** Opening Data section block **
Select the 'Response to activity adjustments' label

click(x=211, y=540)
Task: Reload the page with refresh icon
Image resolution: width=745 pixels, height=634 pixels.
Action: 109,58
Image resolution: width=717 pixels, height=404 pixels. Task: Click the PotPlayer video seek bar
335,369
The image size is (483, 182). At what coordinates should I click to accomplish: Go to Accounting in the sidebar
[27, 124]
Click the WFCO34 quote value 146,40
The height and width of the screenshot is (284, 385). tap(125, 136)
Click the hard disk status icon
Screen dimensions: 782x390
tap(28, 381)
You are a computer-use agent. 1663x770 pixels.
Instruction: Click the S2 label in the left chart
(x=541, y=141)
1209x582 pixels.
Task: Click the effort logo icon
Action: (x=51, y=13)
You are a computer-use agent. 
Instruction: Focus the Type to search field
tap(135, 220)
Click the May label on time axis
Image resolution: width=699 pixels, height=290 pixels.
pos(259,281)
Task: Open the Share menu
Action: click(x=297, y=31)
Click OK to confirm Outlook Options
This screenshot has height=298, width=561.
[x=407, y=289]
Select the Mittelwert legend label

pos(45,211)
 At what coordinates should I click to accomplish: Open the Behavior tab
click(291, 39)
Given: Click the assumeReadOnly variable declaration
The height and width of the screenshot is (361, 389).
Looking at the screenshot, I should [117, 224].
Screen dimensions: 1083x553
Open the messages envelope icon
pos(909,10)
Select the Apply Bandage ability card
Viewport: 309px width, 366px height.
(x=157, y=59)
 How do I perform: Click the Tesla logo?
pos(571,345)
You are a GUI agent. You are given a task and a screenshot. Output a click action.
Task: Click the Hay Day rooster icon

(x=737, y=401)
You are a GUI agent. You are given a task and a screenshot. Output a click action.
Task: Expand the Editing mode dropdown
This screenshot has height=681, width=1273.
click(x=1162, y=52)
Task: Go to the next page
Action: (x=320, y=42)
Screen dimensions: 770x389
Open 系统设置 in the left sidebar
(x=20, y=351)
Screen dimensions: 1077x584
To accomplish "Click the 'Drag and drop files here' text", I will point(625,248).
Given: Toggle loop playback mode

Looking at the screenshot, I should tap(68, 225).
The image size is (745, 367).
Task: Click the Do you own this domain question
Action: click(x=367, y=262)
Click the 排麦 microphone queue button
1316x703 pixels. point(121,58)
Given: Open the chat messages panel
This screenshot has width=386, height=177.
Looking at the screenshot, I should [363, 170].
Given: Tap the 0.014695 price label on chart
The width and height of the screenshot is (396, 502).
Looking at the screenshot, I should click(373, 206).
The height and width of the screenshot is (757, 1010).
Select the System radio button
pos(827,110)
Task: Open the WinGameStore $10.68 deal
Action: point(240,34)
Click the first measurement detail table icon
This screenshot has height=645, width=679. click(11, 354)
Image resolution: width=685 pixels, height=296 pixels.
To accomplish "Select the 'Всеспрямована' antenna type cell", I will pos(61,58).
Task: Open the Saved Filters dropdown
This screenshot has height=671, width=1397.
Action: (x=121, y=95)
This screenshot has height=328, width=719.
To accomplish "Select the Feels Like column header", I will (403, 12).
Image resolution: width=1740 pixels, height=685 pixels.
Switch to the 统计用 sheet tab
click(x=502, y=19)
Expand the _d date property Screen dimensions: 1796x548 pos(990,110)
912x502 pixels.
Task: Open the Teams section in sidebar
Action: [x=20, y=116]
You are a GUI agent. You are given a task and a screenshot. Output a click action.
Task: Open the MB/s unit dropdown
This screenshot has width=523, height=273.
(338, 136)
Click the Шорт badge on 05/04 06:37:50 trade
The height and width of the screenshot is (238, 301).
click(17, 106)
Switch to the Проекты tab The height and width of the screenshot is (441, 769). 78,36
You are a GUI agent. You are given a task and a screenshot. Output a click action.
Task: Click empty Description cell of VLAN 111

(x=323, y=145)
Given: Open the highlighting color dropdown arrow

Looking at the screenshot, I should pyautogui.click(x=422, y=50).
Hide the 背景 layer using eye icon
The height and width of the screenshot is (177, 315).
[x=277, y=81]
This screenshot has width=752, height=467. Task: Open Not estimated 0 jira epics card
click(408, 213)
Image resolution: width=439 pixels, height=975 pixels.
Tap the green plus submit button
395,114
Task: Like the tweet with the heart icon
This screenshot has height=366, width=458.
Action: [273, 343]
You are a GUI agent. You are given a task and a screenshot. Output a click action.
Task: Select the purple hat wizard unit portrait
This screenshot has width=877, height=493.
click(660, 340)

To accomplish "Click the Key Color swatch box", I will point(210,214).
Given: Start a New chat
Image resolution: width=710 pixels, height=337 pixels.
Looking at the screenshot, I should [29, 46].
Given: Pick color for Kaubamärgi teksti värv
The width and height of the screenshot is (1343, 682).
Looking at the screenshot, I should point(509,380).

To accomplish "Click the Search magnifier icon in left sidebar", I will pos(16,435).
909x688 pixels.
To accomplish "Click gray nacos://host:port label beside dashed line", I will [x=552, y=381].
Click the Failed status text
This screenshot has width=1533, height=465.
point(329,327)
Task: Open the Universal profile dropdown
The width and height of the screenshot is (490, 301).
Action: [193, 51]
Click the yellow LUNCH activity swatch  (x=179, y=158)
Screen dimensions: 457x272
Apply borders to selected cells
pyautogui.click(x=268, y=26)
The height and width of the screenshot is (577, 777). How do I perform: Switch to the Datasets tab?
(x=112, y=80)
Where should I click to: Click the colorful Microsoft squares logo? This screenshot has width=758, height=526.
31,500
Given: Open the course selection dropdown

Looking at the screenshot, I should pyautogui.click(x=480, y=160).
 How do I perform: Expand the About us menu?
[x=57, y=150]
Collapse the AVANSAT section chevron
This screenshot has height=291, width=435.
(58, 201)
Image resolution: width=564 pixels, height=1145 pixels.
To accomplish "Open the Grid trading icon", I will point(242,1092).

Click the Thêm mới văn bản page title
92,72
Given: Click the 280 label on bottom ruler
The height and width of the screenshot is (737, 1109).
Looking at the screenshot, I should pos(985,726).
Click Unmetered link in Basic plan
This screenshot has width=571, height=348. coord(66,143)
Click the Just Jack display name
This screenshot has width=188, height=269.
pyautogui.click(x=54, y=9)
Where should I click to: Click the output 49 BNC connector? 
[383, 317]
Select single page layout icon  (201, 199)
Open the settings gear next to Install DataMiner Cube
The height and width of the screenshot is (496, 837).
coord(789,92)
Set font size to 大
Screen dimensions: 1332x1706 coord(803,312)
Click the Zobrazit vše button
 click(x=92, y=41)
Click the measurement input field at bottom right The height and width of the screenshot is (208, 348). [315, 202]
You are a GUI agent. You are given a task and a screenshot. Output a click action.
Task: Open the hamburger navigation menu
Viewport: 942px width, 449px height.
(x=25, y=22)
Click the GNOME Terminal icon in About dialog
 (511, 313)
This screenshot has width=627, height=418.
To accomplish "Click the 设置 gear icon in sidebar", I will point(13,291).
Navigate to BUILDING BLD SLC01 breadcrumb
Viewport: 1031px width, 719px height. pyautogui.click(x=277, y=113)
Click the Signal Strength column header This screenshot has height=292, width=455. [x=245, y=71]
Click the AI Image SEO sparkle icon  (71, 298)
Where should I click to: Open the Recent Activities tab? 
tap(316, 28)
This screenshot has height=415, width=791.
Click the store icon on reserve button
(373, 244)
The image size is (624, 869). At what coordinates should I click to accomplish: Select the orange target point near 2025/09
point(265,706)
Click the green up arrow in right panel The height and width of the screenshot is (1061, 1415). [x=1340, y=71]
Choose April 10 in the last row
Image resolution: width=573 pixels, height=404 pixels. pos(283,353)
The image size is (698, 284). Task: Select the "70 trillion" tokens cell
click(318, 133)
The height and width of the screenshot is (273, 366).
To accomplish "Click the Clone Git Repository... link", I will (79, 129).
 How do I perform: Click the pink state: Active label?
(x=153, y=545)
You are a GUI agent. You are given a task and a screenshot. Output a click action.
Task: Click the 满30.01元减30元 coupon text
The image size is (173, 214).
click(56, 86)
** Closing Data section block **
Out of the material above, output word for word the line with "The height and width of the screenshot is (737, 1109).", the line with "Task: Open the hamburger navigation menu", and all lines between them, with nothing else.

**Task result**
The height and width of the screenshot is (737, 1109).
Looking at the screenshot, I should pos(985,726).
Click Unmetered link in Basic plan
This screenshot has width=571, height=348. coord(66,143)
Click the Just Jack display name
This screenshot has width=188, height=269.
pyautogui.click(x=54, y=9)
Where should I click to: Click the output 49 BNC connector? 
[383, 317]
Select single page layout icon  (201, 199)
Open the settings gear next to Install DataMiner Cube
The height and width of the screenshot is (496, 837).
coord(789,92)
Set font size to 大
Screen dimensions: 1332x1706 coord(803,312)
Click the Zobrazit vše button
 click(x=92, y=41)
Click the measurement input field at bottom right The height and width of the screenshot is (208, 348). [315, 202]
You are a GUI agent. You are given a task and a screenshot. Output a click action.
Task: Open the hamburger navigation menu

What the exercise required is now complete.